Key Compliance Requirements:

  • Maintain accurate accounting records and financial statements.
  • File annual corporate tax returns through the FTA portal.
  • Retain documentation for at least seven years.
  • Disclose related-party transactions in line with transfer pricing regulations.

Things to Consider Before Choosing a Business Structure

Before deciding between a Freezone and Mainland setup, businesses should evaluate:

  • Tax implications: Determine eligibility for Freezone incentives or Mainland tax exposure.
  • Business model: Assess whether operations involve trading within the UAE or primarily export-based activities.
  • Ownership requirements: Consider control preferences and industry restrictions.
  • Future scalability: Factor in the potential for expansion, mergers, or partnerships.
  • Regulatory reporting: Evaluate administrative load and compliance readiness.

Core Corporate Tax Services Relevant to UAE Businesses

1. Corporate Tax Registration

Assistance with FTA registration, ensuring documentation and timelines comply with UAE tax laws.

2. Bookkeeping and Accounting

Maintenance of accurate financial records to ensure transparency and readiness for tax filing and audits.

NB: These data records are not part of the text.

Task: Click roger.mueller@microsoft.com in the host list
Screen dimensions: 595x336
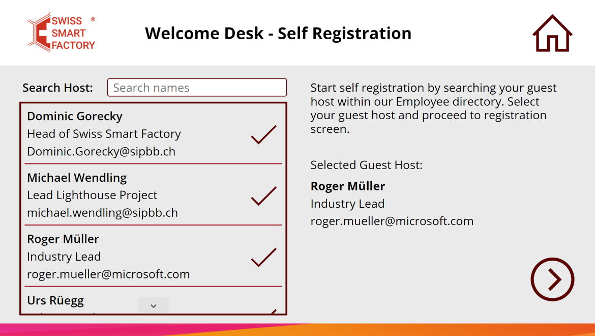Action: 108,274
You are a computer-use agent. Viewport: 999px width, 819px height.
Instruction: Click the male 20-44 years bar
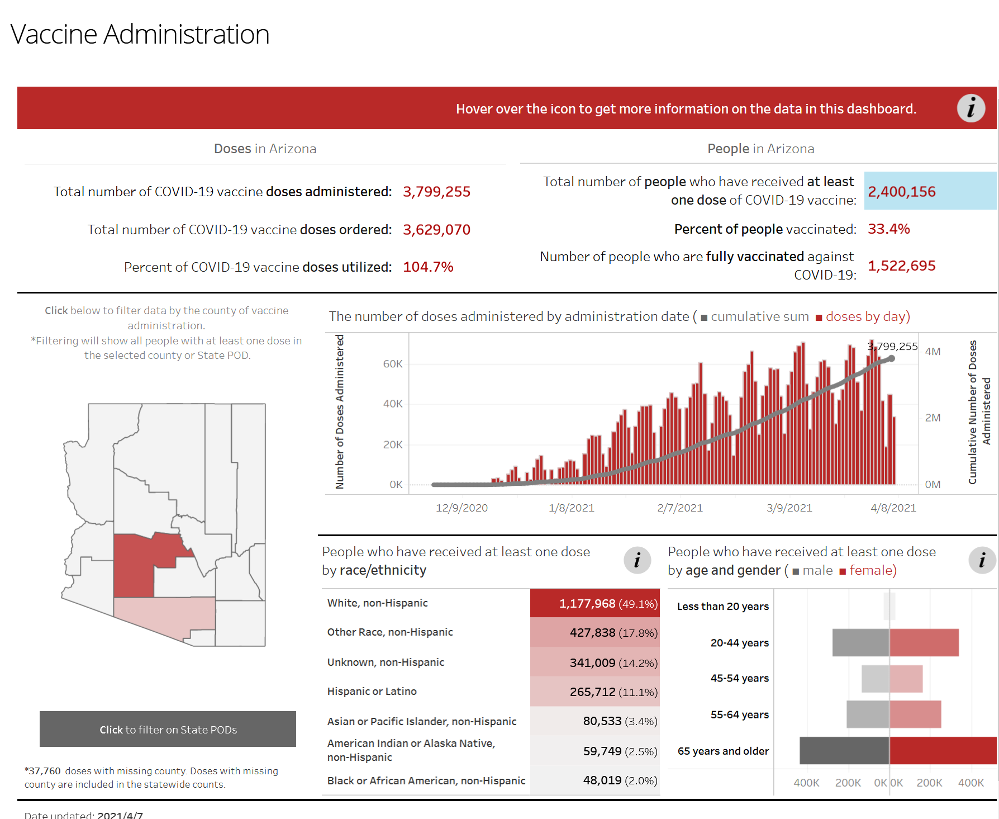[860, 642]
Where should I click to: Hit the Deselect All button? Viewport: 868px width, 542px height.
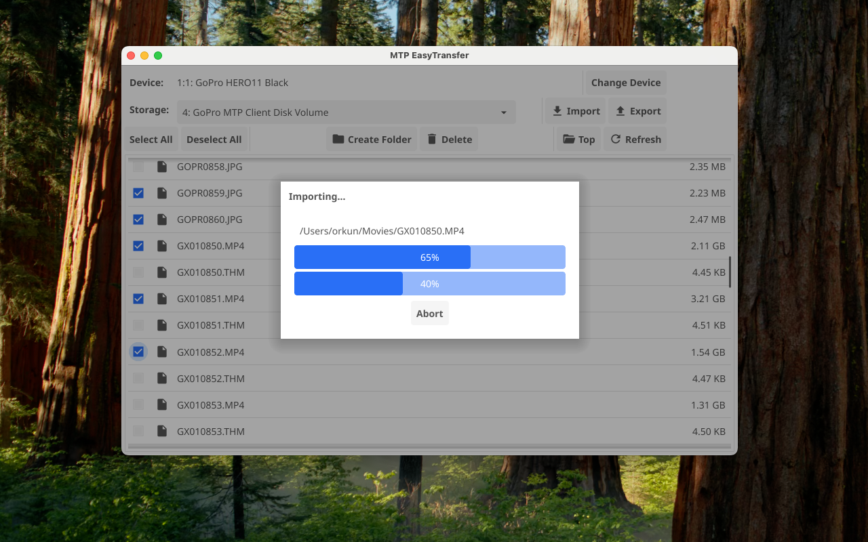tap(214, 140)
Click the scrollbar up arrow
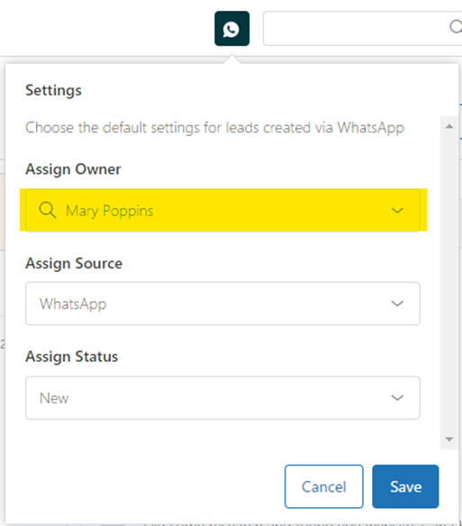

3. Tax Filing and Compliance Advisory

Support for preparing and submitting annual corporate tax returns with accuracy and timely compliance.

4. VAT and Transfer Pricing Support

Comprehensive advisory for businesses with intercompany transactions to align with UAE’s transfer pricing rules and VAT regime.

Summary of Key Takeaways

The UAE corporate tax framework is designed to promote fairness, transparency, and global competitiveness by aligning with international standards. While Freezone entities may continue to enjoy tax exemptions, this privilege is limited to those that meet the qualifying conditions set by the authorities. Mainland businesses, on the other hand, are subject to a standard 9% corporate tax on profits exceeding AED 375,000. To maintain compliance, companies must ensure accurate bookkeeping, timely registration, and precise tax reporting in accordance with Federal Tax Authority (FTA) regulations. Ultimately, adopting a well-structured tax planning strategy enables businesses to operate sustainably, minimize risks, and optimize their financial performance in the evolving UAE tax landscape.